===== The input =====

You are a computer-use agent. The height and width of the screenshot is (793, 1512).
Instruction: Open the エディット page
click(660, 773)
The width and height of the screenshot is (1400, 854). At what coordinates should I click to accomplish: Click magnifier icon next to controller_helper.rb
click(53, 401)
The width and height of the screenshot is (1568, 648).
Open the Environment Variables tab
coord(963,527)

=====
===== The input =====

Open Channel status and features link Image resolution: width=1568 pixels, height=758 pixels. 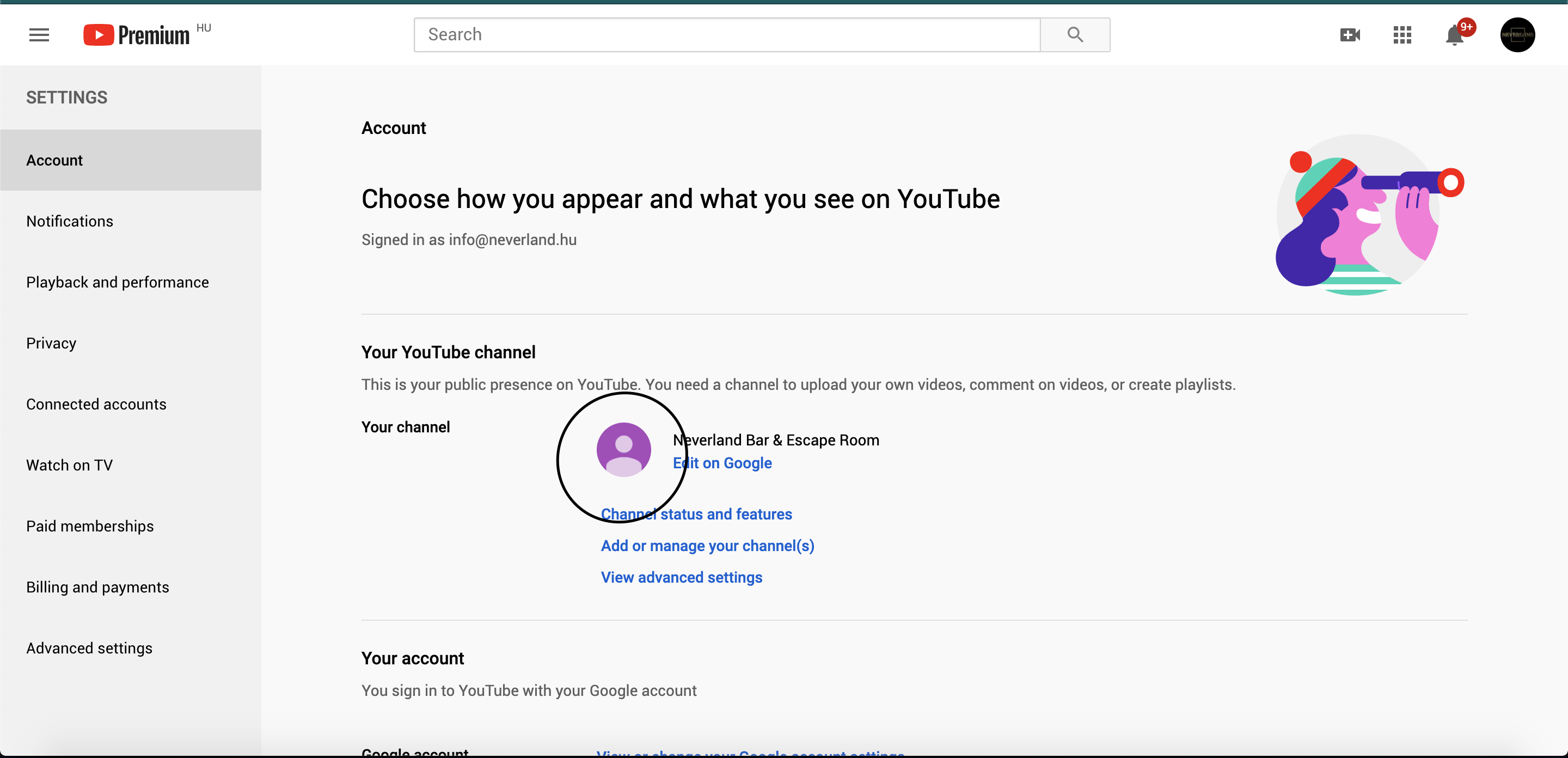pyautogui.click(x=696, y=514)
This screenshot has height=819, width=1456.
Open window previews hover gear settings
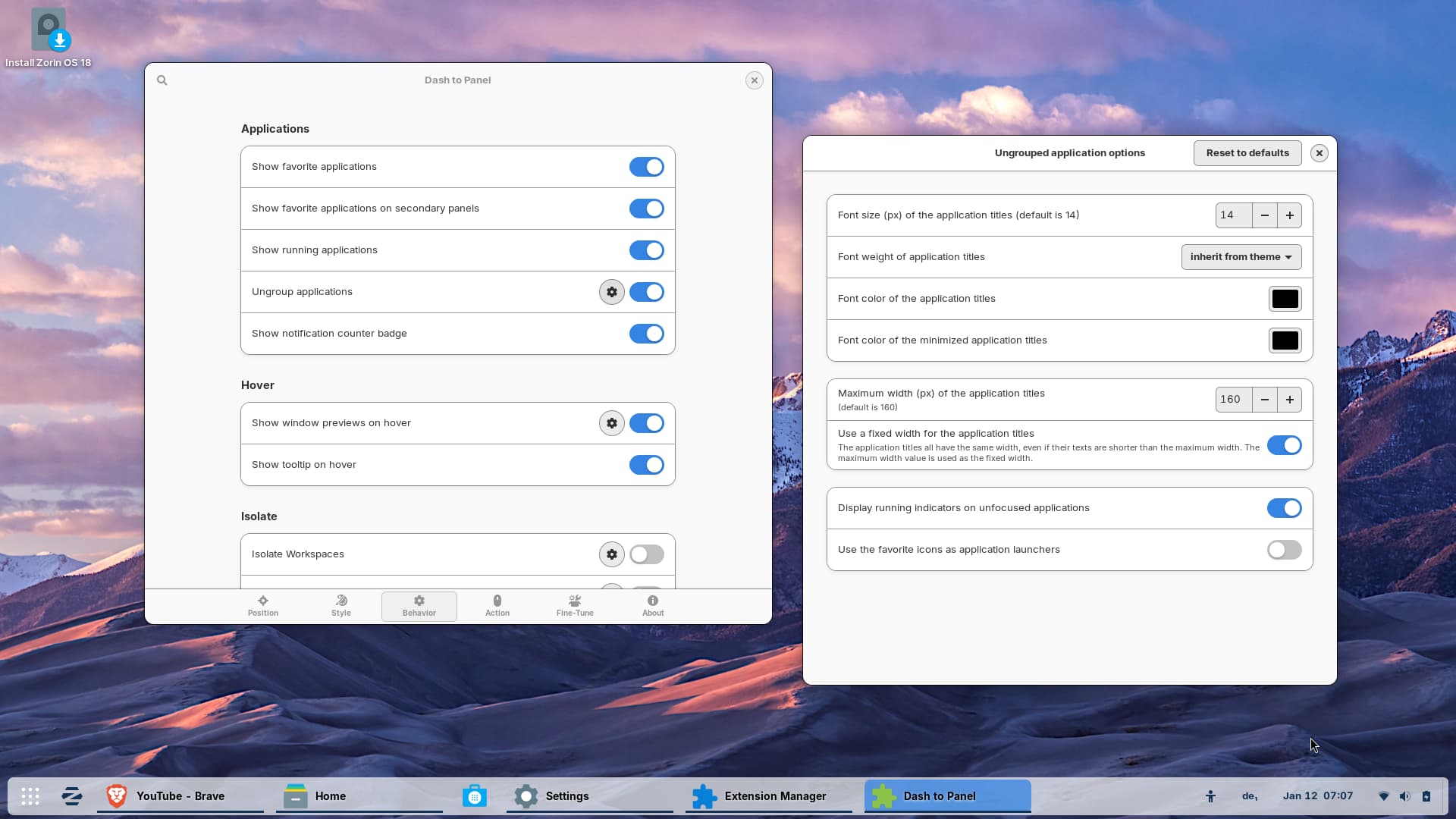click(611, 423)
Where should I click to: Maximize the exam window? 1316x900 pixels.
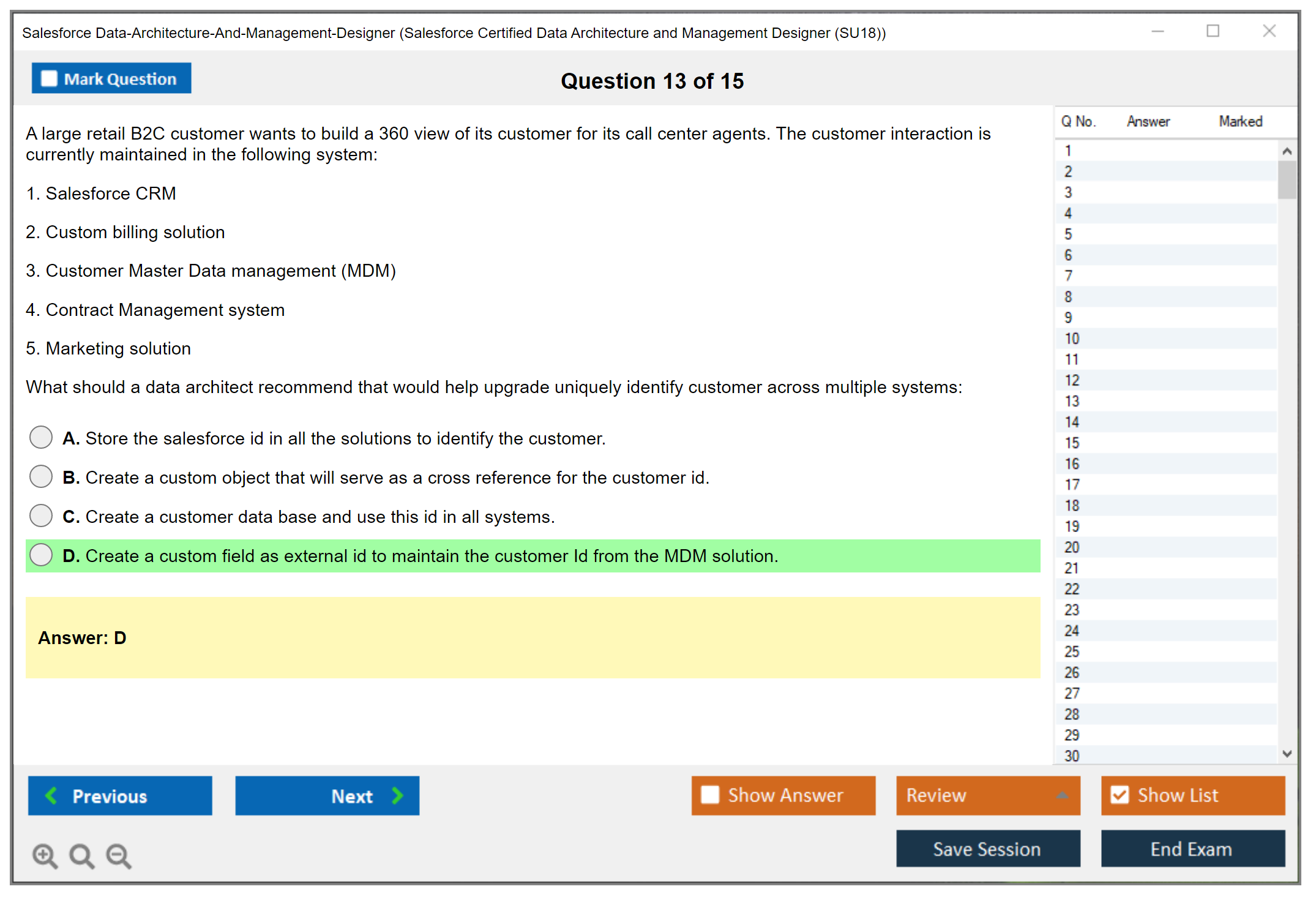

=====
===== The input =====

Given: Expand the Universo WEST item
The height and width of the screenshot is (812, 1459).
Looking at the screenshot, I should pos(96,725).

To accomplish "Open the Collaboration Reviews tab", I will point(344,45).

=====

Reproduce the data above exactly, but only from the line containing "This screenshot has height=819, width=1456." through the line containing "Where should I". Omit all pictures.

This screenshot has height=819, width=1456.
Open window previews hover gear settings
click(611, 423)
Where should I click to: Maximize the exam window? 1316x900 pixels.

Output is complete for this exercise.